I have tested the code and it works for 8 processes (8 parent + 8 child = 16 total), spread over 2 nodes. I'm now trying to scale up to 128 processes spread over 32 nodes, but all of the children processes are hanging (I think) at Mpi_Init(). I can top on the nodes and see that they (the correct number of them) are running, so they have been spawned, but aren't progressing through the program.

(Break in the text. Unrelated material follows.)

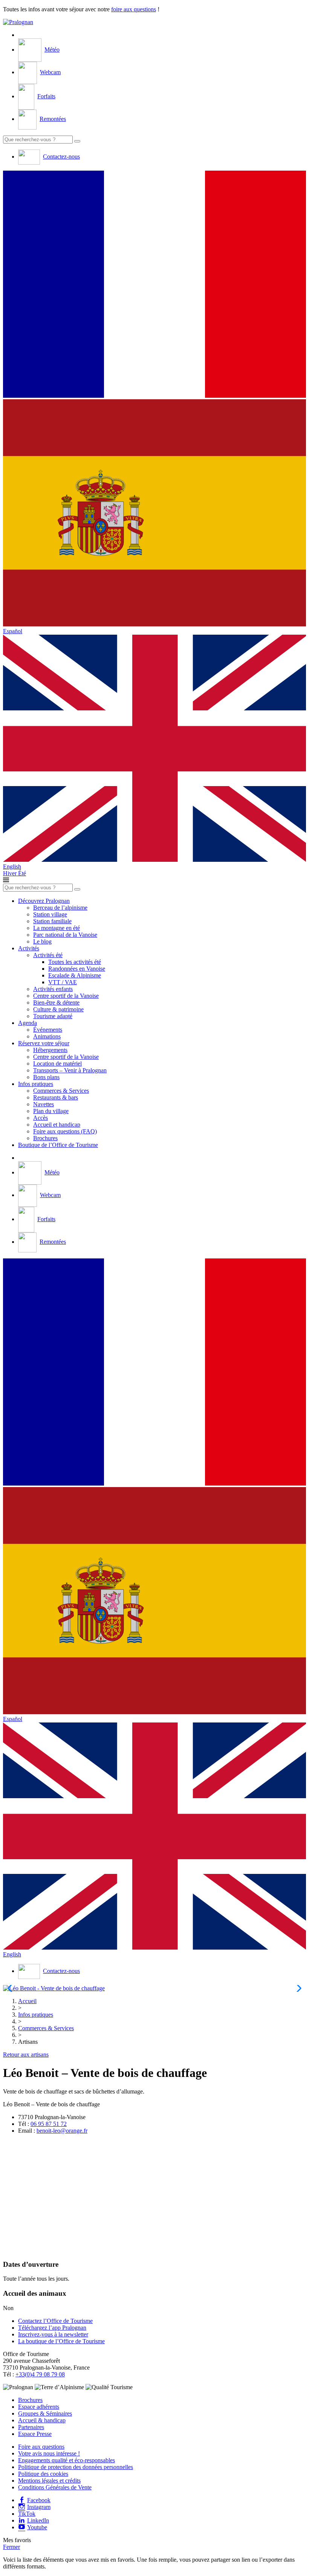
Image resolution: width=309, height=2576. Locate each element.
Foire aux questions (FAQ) (65, 1131)
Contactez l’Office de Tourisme (55, 2321)
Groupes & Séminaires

Here is the tail of stdout with I_MPI_DEBUG=10:

[0] DAPL startup(): trying to open DAPL provider from I_MPI_DAPL_PROVIDER: ofa-v2-mlx5_0-1u
[0] DAPL startup(): trying to open DAPL provider from I_MPI_DAPL_PROVIDER: ofa-v2-mlx5_0-1u
[0] I_MPI_dlopen_dat(): trying to load default dat library: libdat2.so.2
[0] I_MPI_dlopen_dat(): trying to load default dat library: libdat2.so.2
[0] MPI startup(): DAPL provider ofa-v2-mlx5_0-1u
[0] MPI startup(): DAPL provider ofa-v2-mlx5_0-1u
[0] MPI startup(): shm and dapl data transfer modes
[0] MPI startup(): shm and dapl data transfer modes
[0] MPID_nem_init_dapl_coll_fns(): User set DAPL collective mask = 0000
[0] MPID_nem_init_dapl_coll_fns(): Effective DAPL collective mask = 0000
[0] MPID_nem_init_dapl_coll_fns(): User set DAPL collective mask = 0000
[0] MPID_nem_init_dapl_coll_fns(): Effective DAPL collective mask = 0000
[0] MPI startup(): DAPL provider ofa-v2-mlx5_0-1u
[0] MPI startup(): DAPL provider ofa-v2-mlx5_0-1u
[0] MPI startup(): shm and dapl data transfer modes
[0] MPI startup(): shm and dapl data transfer modes
[0] MPID_nem_init_dapl_coll_fns(): User set DAPL collective mask = 0000
[0] MPID_nem_init_dapl_coll_fns(): Effective DAPL collective mask = 0000
[0] MPID_nem_init_dapl_coll_fns(): User set DAPL collective mask = 0000
[0] MPID_nem_init_dapl_coll_fns(): Effective DAPL collective mask = 0000

This is what is suggests to me the children are hanging at either startup or Mpi_Init(), since these are some, but not all of the "MPI startup():" messages they should produce with a successful start up. By inspection of the successful start ups, after the above, there should be some messages about the cores on each node and then:

[0] MPI startup(): I_MPI_INFO_CACHE3=0,0,0,0,0,0,0,0,0,0,0,0,0,0,0,0,0,0,0,0,1,1,1,1,1,1,1,1,1,1,1,1,1,1,1,1,1,1,\
1,1,0,0,0,0,0,0,0,0,0,0,0,0,0,0,0,0,0,0,0,0,1,1,1,1,1,1,1,1,1,1,1,1,1,1,1,1,1,1,1,1
[0] MPI startup(): I_MPI_INFO_CACHES=3
[0] MPI startup(): I_MPI_INFO_CACHE_SHARE=2,2,64
[0] MPI startup(): I_MPI_INFO_CACHE_SIZE=32768,1048576,28835840
[0] MPI startup(): I_MPI_INFO_CORE=0,1,2,3,4,8,9,10,11,12,16,17,18,19,20,24,25,26,27,28,0,1,2,3,4,8,9,10,11,12,16\
,17,18,19,20,24,25,26,27,28,0,1,2,3,4,8,9,10,11,12,16,17,18,19,20,24,25,26,27,28,0,1,2,3,4,8,9,10,11,12,16,17,18,\
19,20,24,25,26,27,28
[0] MPI startup(): I_MPI_INFO_C_NAME=Unknown
[0] MPI startup(): I_MPI_INFO_DESC=1342177280
[0] MPI startup(): I_MPI_INFO_FLGB=-744488965
[0] MPI startup(): I_MPI_INFO_FLGC=2147417079
[0] MPI startup(): I_MPI_INFO_FLGCEXT=8
[0] MPI startup(): I_MPI_INFO_FLGD=-1075053569
[0] MPI startup(): I_MPI_INFO_FLGDEXT=201326592
[0] MPI startup(): I_MPI_INFO_LCPU=80
[0] MPI startup(): I_MPI_INFO_MODE=775
[0] MPI startup(): I_MPI_INFO_NUMA_NODE_MAP=mlx5_0:0
[0] MPI startup(): I_MPI_INFO_NUMA_NODE_NUM=2
[0] MPI startup(): I_MPI_INFO_PACK=0,0,0,0,0,0,0,0,0,0,0,0,0,0,0,0,0,0,0,0,1,1,1,1,1,1,1,1,1,1,1,1,1,1,1,1,1,1,1,\
1,0,0,0,0,0,0,0,0,0,0,0,0,0,0,0,0,0,0,0,0,1,1,1,1,1,1,1,1,1,1,1,1,1,1,1,1,1,1,1,1
[0] MPI startup(): I_MPI_INFO_SIGN=329300
[0] MPI startup(): I_MPI_INFO_STATE=0
[0] MPI startup(): I_MPI_INFO_THREAD=0,0,0,0,0,0,0,0,0,0,0,0,0,0,0,0,0,0,0,0,0,0,0,0,0,0,0,0,0,0,0,0,0,0,0,0,0,0,\
0,0,1,1,1,1,1,1,1,1,1,1,1,1,1,1,1,1,1,1,1,1,1,1,1,1,1,1,1,1,1,1,1,1,1,1,1,1,1,1,1,1
[0] MPI startup(): I_MPI_INFO_VEND=1
[0] MPI startup(): I_MPI_PIN_INFO=x0,1,2,3,4,5,6,7,8,9,40,41,42,43,44,45,46,47,48,49
[0] MPI startup(): I_MPI_PIN_MAPPING=4:0 0,1 10,2 20,3 30

which are the last messages produced by the successful start up of the parent processes (similarly by the children in the 8 process case).

There is another thread https://software.intel.com/en-us/forums/intel-clusters-and-hpc-technology/topic/699592 where on windows there was trouble with large number of child processes, and they had some success switching impi.dll to the debug version, although they were observing an outright crash and not a hang.

Any help/suggestions on how to debug greatly appreciated.